EXERCISE BRIEF
Filter the entries, keeping every line with the string "computer".

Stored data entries
+ + + + +

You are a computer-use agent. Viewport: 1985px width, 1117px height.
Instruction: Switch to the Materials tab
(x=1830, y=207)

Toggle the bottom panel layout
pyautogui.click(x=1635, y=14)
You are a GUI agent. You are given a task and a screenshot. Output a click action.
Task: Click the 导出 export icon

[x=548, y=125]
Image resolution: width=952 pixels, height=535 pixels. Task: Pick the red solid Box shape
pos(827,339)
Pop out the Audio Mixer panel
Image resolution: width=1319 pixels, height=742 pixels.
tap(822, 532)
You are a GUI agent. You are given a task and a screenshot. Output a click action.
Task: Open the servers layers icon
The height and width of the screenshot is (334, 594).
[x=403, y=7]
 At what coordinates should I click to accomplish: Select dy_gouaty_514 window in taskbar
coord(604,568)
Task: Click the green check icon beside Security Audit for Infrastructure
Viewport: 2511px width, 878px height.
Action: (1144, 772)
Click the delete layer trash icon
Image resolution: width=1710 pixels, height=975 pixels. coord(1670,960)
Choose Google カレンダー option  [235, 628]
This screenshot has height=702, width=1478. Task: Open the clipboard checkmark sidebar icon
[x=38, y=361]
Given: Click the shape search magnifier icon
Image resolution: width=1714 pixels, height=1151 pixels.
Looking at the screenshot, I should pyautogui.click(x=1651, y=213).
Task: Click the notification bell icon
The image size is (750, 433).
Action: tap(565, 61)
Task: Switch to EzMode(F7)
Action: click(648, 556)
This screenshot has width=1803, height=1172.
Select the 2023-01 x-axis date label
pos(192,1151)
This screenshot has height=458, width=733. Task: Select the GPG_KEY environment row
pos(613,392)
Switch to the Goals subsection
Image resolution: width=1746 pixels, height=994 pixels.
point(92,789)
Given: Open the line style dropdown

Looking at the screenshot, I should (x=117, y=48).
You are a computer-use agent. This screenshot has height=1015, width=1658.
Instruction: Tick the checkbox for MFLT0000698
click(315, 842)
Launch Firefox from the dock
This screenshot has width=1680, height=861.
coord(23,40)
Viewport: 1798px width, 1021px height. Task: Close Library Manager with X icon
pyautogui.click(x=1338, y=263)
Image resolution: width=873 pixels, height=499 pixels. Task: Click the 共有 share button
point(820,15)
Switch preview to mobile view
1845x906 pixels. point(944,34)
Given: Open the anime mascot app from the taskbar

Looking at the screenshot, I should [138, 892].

+ + + + +

ANSWER BOX
You are a computer-use agent. Viewport: 1985px width, 1117px height.
You are a computer-use agent. This screenshot has height=1015, width=1658.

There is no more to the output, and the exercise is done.